Johnson eventually left Alabama A&M and returned to the Twin Cities area to attend Metro State University, where she earned a bachelor’s degree in social science in 2006 while working for five years as College of St. Catherine’s multicultural outreach coordinator.
“I made a commitment then that African American history was going to be something that I needed to know more about, and I was going to dedicate even my own time to learning [Black history],” pledged Johnson. “I developed a presentation [in 2005] for a Black History Month program — 16 slides — which now has developed into over 120 slides and [is] published in a curriculum called ‘Racism and How It Affects Your Health.’”
More importantly, being a lifelong student of Black history “[isn’t] about what White people are doing or about racism, but it’s about what am I going to do about how strong my people have been,” Johnson asserted. Believing that her adult life has been “so divinely destined,” she believes it is “this path that I needed to be on.”
She received a Bush Foundation Leadership Fellow at Howard University in 2009 and expects to complete it in July, as well as graduating from the Historically Black University with a master’s degree in public history and the African Diaspora. She also has written a poetry anthology.
At a diversity training workshop she attended at age 21, Johnson said she learned the “language of White privilege and internalized oppression.
“I started to see those things visibly in our school systems and in my own personal experience,” she added. “I knew when I was a student, it was always assumed that my fellow White students knew more than I did; but oftentimes that wasn’t the case. But I was always the one having to prove or the one [being] second guessed.”
Johnson has made numerous presentations across the country on “the conception of racism… Racism is not an accident. It was strategically done,” she explained.
She cites as an example that this county’s Founding Fathers, “Benjamin Franklin, Thomas Jefferson, Noah Webster — all these men who were so influential and the cornerstone of our history had very painful beliefs about the inferiority of Black people.”
Johnson was a featured speaker at the 12th Annual White Privilege Conference, held April 13-16 in Bloomington. Conference organizer Dr. Eddie Moore Jr. heard one of Johnson’s presentations a couple of years ago in San Diego and invited her to speak at his four-day conference. “He had invited me last year but my [school] schedule wouldn’t permit me [to attend],” Johnson recalled.
She also appeared at the Celebration of Fatherhood, held April 17 at Kwanzaa Community Church in North Minneapolis. “We need to celebrate our brothers,” believes Johnson. “We need to celebrate the ones who are taking care of kids who aren’t theirs, taking care of the community — there are enough of them that are doing it.”
Her talk at the White Privilege Conference focused on “the convict-leasing program and the chain gang, and how is that related to the prison-industrial complex today,” noted Johnson. “If we really examine our history in those terms, we can see the manifestation of a system that never changed but just evolved.
“One of the things I really want people to take away is that this isn’t about blaming anybody but this is about clarifying a story. The reality of it is that people have been lying about our story, our history from day one.

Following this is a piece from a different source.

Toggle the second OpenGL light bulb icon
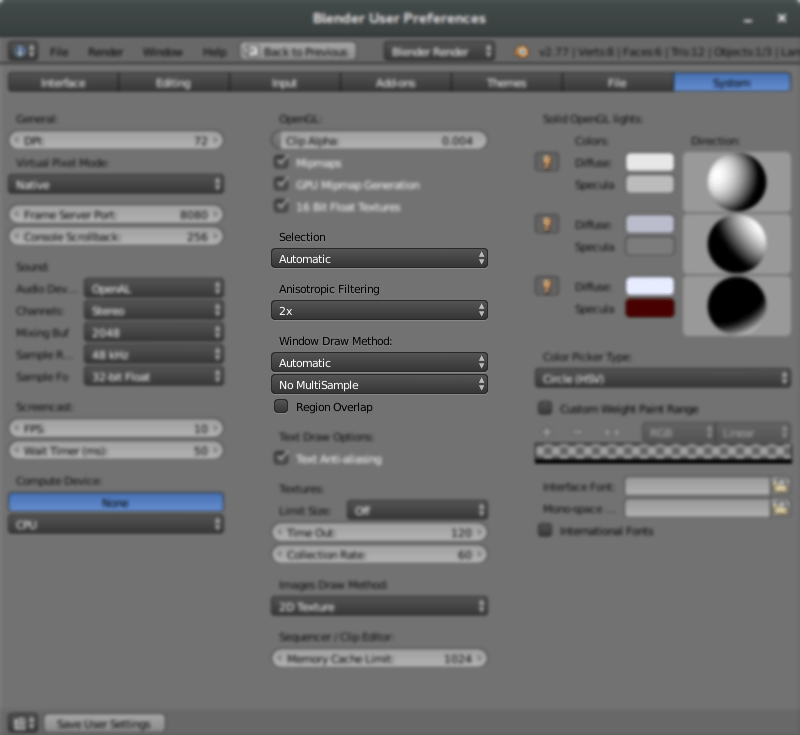Screen dimensions: 800x735 (546, 224)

“It’s not for individuals to walk away feeling like, ‘Oh, I’m so bad,’” she pointed out, “but there is an underlying system of White supremacy that runs this country. It’s a system that flows.”
“I am a historian,” Johnson proclaimed. “Although I don’t know how it comes across, but it is embedded with the deepest belief of us being able to overcome any crisis and any circumstance. We have the capability, the brilliance and the capacity to do it. We have to come to the truth of who we are.”